COSTA, Lidiane Natalicia [1], MAHL, Marcelo Lapuente [2]

COSTA, Lidiane Natalicia. MAHL, Marcelo Lapuente. O sentimento de infância na perspectiva de Philippe Ariès. Revista Científica Multidisciplinar Núcleo do Conhecimento. Ano 05, Ed. 03, Vol. 08, pp. 31-36. Março de 2020. ISSN: 2448-0959, Link de acesso: https://www.nucleodoconhecimento.com.br/educacao/sentimento-de-infancia

RESUMO

O estudo trata-se de um recorte do relatório técnico que subsidiou a produção de um material didático sobre os direitos das crianças. O objetivo foi introduzir reflexões sobre o surgimento do sentimento de infância na perspectiva do historiador Philippe Ariès. Como metodologia utilizou-se a pesquisa bibliográfica.
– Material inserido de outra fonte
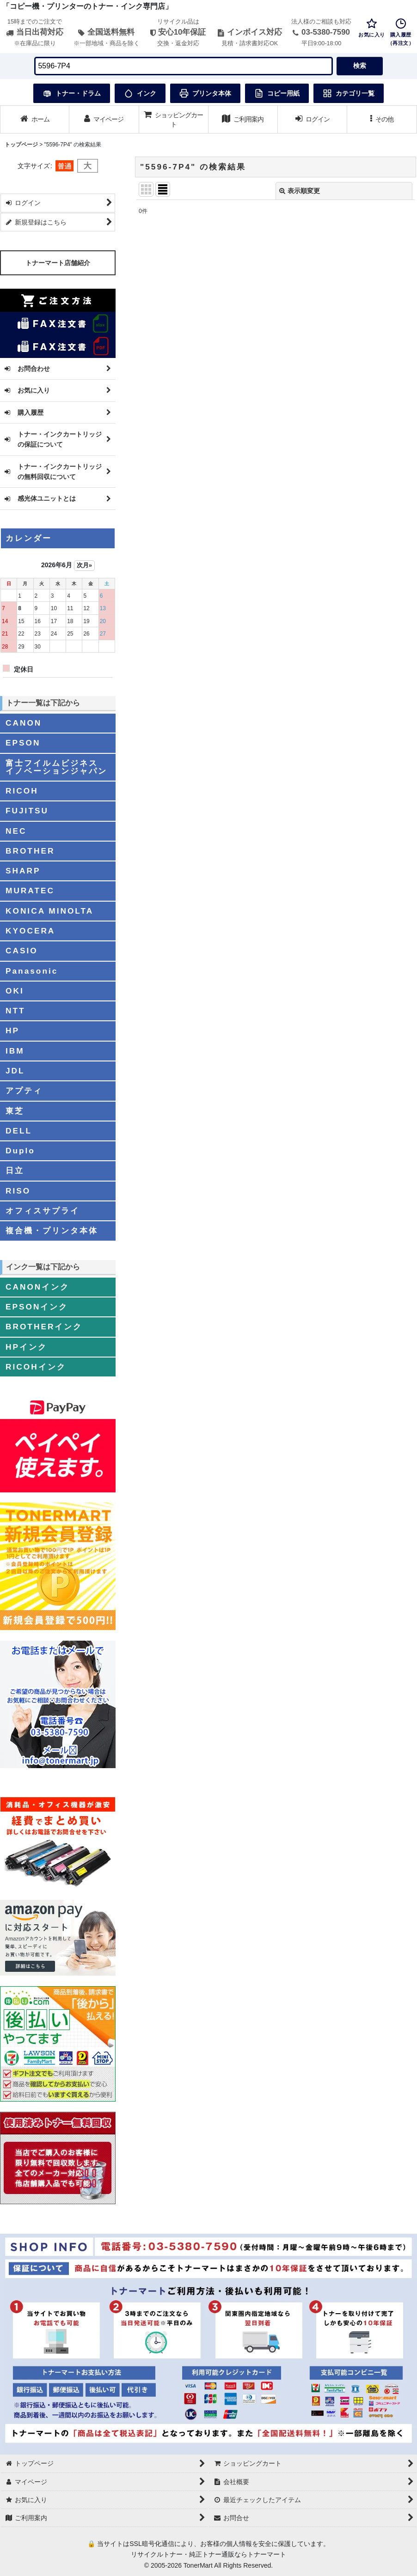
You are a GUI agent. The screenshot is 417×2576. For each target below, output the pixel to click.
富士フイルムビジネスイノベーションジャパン (56, 767)
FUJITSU (27, 810)
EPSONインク (37, 1306)
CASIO (22, 950)
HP (12, 1030)
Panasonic (32, 971)
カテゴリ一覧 (348, 93)
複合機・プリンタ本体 (52, 1230)
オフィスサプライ (43, 1210)
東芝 (15, 1110)
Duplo (20, 1150)
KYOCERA (30, 930)
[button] (382, 119)
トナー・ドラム (72, 93)
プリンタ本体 (205, 93)
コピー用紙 (277, 93)
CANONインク (37, 1286)
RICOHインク (36, 1366)
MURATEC (30, 890)
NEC (16, 831)
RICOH (22, 790)
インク (140, 93)
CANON (24, 722)
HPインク (26, 1347)
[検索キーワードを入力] (183, 66)
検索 (359, 65)
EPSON (23, 742)
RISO (18, 1190)
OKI (15, 990)
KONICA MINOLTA (49, 910)
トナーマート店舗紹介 (57, 263)
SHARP (23, 870)
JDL (15, 1070)
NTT (15, 1010)
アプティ (24, 1090)
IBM (15, 1050)
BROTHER (30, 850)
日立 (15, 1170)
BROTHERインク (44, 1326)
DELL (19, 1130)
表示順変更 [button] (299, 190)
Concluiu-se que, embora o trabalho de Ariès tenha recebido muitas críticas devido as fontes simplistas utilizadas para o entendimento da história da criança, o historiador marcou as pesquisas cientificas ao apresentar a infância como um conceito construído na modernidade.

Palavras-Chave: Infância, história, iconografia, Philippe Ariès.

1. INTRODUÇÃO

O panorama histórico da relação da criança com a sociedade permite-nos observar que houve gradativas transformações socioculturais. Logo, o objetivo do trabalho é apresentar a descoberta do sentimento de infância na trajetória do ocidente, a partir das representações iconográficas da Idade Média analisadas pelo ponto de vista do historiador Philippe Ariès e de outros estudiosos que se contrapõem às suas ideias.

O Historiador francês Philippe Ariès foi um dos pioneiros na utilização da fonte iconográfica para analisar as representações que a sociedade medieval fazia de si mesmo. O seu trabalho ajuda muitos pesquisadores, sobretudo das ciências humanas e sociais, nas teorizações sobre a infância.

Ele defendeu que a infância é um conceito construído socialmente na transição da sociedade feudal para a industrial. Essa ideia abriu espaços para várias discussões, sendo apreciada ou refutada, impulsionando um novo campo epistemológico.

2. ICONOGRAFIA E CONSIDERAÇÕES SOBRE O SENTIMENTO DE INFÂNCIA

Ariès (1978) contribuiu para a difusão da história da criança mediante a publicação do clássico L’Enfant e la vie familiale sous l’Ancien Régime (A criança e a vida familiar sob o Antigo Regime)[3].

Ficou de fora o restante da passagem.